Flex faces difficult time for feuding with Huawei

By Shen Weiduo Source:Global Times Published: 2019/7/28 20:35:03

Possible loss of China market will deal the company a big blow

File photo: VCG

US original equipment manufacturer (OEM) Flex Ltd, once Huawei's major smartphone assembler, had to stop production in its Changsha factory in Central China's Hunan Province, after the Chinese telecom giant removed it from its supply chain, domestic news site thepaper.cn reported.

Flex's Zhuhai plant privately detained materials and equipment belonging to Huawei worth more than 700 million yuan ($102 million) for more than one month, a source told the Global Times previously.

Experts said following the alleged closure of its Changsha factory, Flex might face a difficult time in China as it could not fill the order gap left by Huawei. Other potential customers including Chinese phonemakers, Xiaomi, OPPO and Vivo, might also have concerns about giving it orders because of the Huawei issue.

Flex's Changsha Smart Manufacturing Industrial Park, which was mainly established as a production base for Huawei, has three phases. The first phase started operation on July 12, 2018, with daily production of 60,000 phones on average. The second stage started construction in October last year, and is now in the final stages. 

The second stage of the project has been taken over by China's major electric vehicle maker BYD, which will also produce smartphones for Huawei, according to media reports. The third stage has not started yet.

When searching on tianyancha.com, a Beijing-based query system for business information, the Global Times found that the registration location of BYD Changsha Co, which was established on June 11, is the same as the second stage of Flex's project.

When contacted by the Global Times on Sunday, BYD did not issue any denial and it declined to make further comment. 

Flex has not made a final call on whether it will totally retreat from Changsha, thepaper.cn reported.

Flex's Changsha project is targeted to achieve annual production worth 10 billion yuan and generate annual tax revenue of 150 million yuan.

Xiang Ligang, director-general of the Beijing-based Information Consumption Alliance, a telecom industry association, told the Global Times on Sunday that the mobile phone OEM industry does not have a high technology threshold.
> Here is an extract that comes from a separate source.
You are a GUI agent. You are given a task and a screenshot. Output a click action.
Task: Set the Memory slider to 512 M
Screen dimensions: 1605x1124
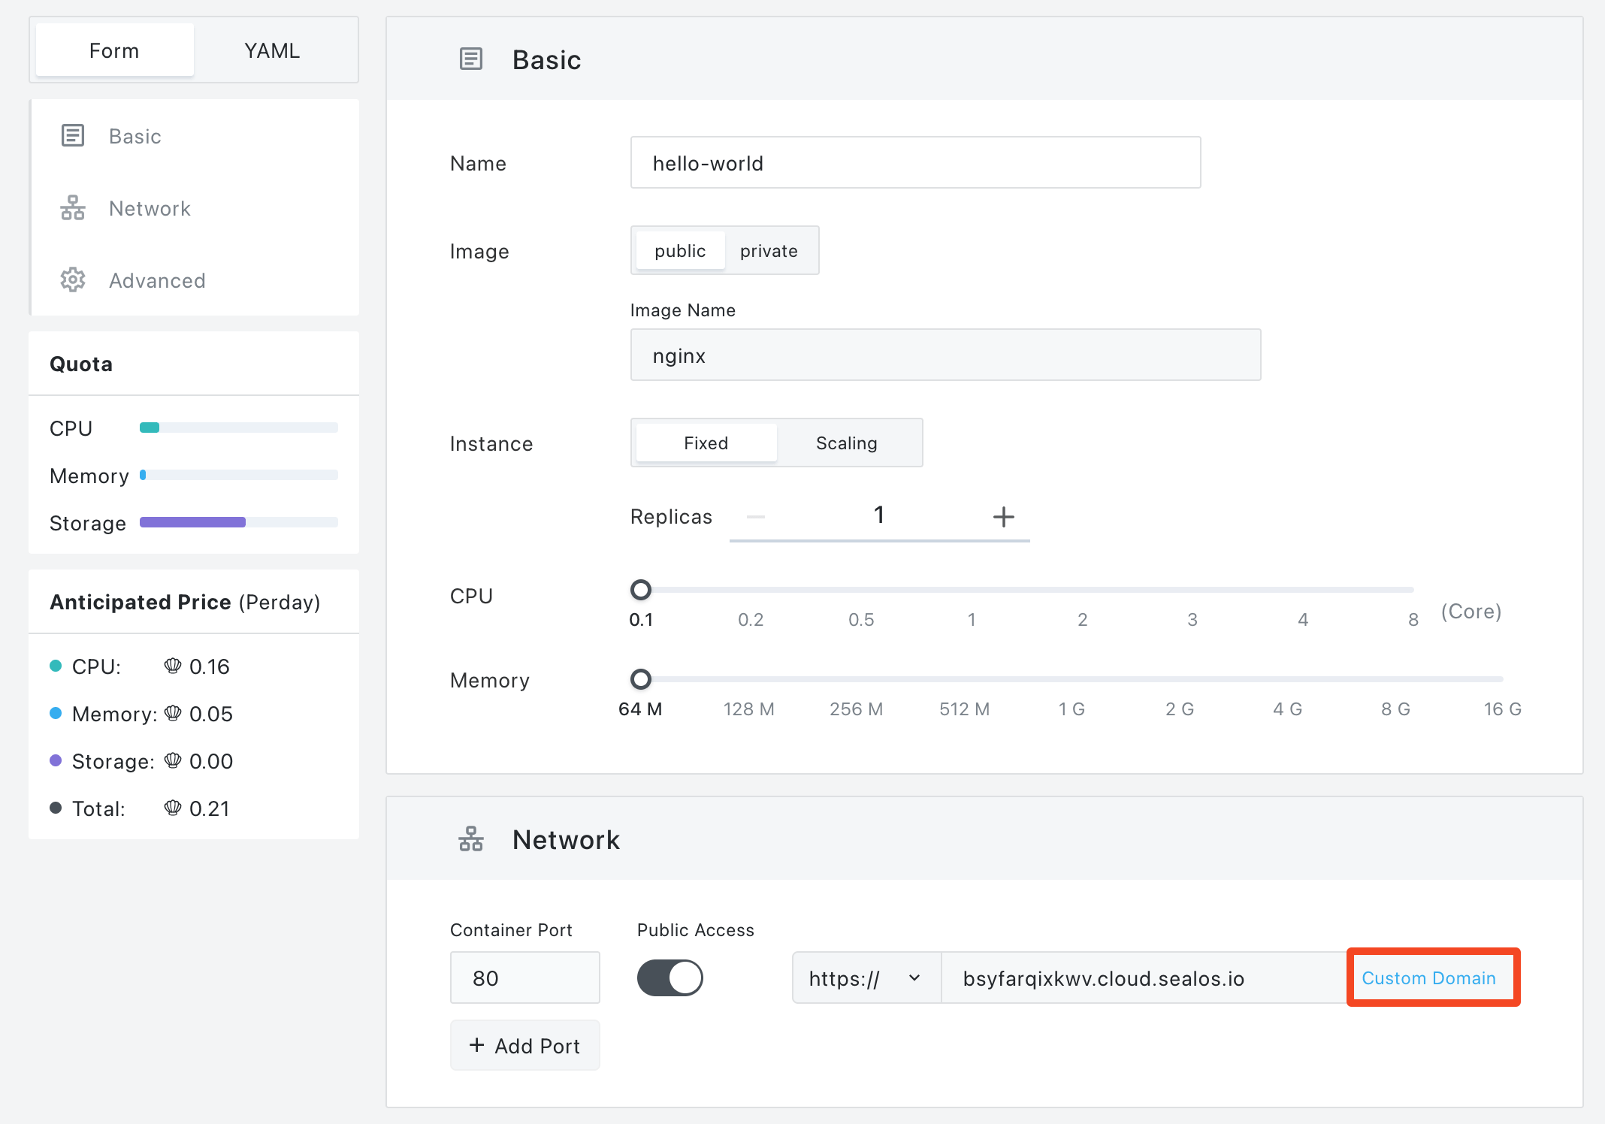(965, 679)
So if Flex is kicked out, others such as BYD and Foxconn will soon follow up.

A big heavyweight customer like Huawei is hard to find even in the global context, Fu Liang, a Beijing-based independent telecom expert, told the Global Times on Sunday, stressing that Flex is set to bear large losses.

According to a Reuters report, Huawei contributed nearly 2.5 billion yuan, or 5 percent of Flex's total revenue in the third quarter of 2018.
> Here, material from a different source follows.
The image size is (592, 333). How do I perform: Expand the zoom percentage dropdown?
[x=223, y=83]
Flex privately detained materials and equipment belonging to Huawei worth more than 700 million yuan for more than one month after the Trump administration put the Chinese company on a blacklist in May, a source close to the matter told the Global Times previously.
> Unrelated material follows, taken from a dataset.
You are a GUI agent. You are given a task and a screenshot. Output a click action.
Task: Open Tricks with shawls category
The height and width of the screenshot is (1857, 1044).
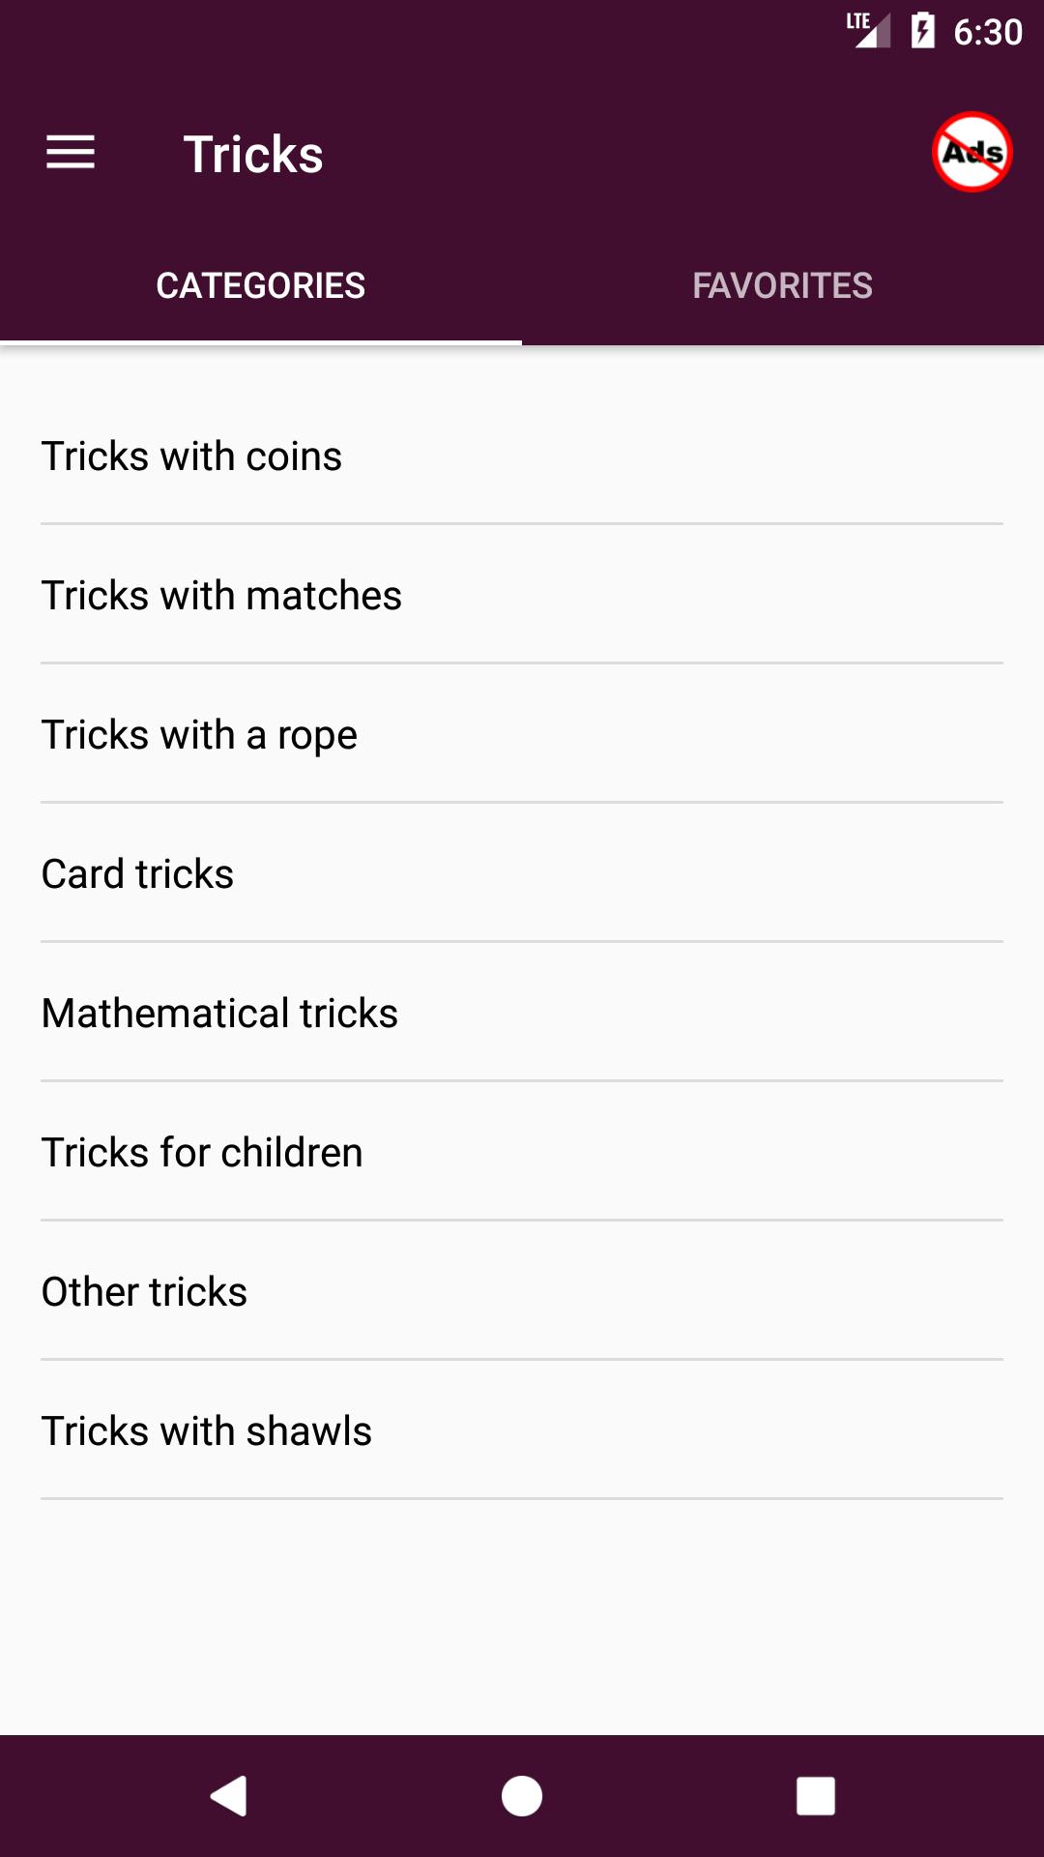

After Huawei was placed on the US Entity List on May 16, which bars US companies from selling products and services to it without permission, Flex, a partner of Huawei for many years, halted its cooperation with the Chinese company in the global markets.

Responding to a question about a Global Times report on Flex's seizure of Huawei's equipment, an official of China's Ministry of Commerce said on Thursday that "China's unreliable entity list is in the process of being drawn up," without directly addressing the question.

"More Chinese companies would be reluctant to cooperate with Flex given the case of Huawei, as they would face both pressure from the public and concerns that Flex might 'detain' some of their materials in the future," Xiang said.

During the process of drawing up an unreliable entity list, US companies such as FedEx and Flex have already been shown to be "bad examples" of foreign companies in the China market, Xiang said.

When operating in China, a company must obey China's regulations and laws, instead of cooperating with US long-arm jurisdiction, experts said.

Fu said that if it's put on the unreliable list, a total retreat from the China market would be a big loss for Flex as a huge market as mature as China is hard to find. 

Established in 1969, Flex is the second-biggest OEM globally after Foxconn. Flex also has factories in Zhuhai and Shenzhen in South China's Guangdong Province, and Suzhou in East China's Jiangsu Province.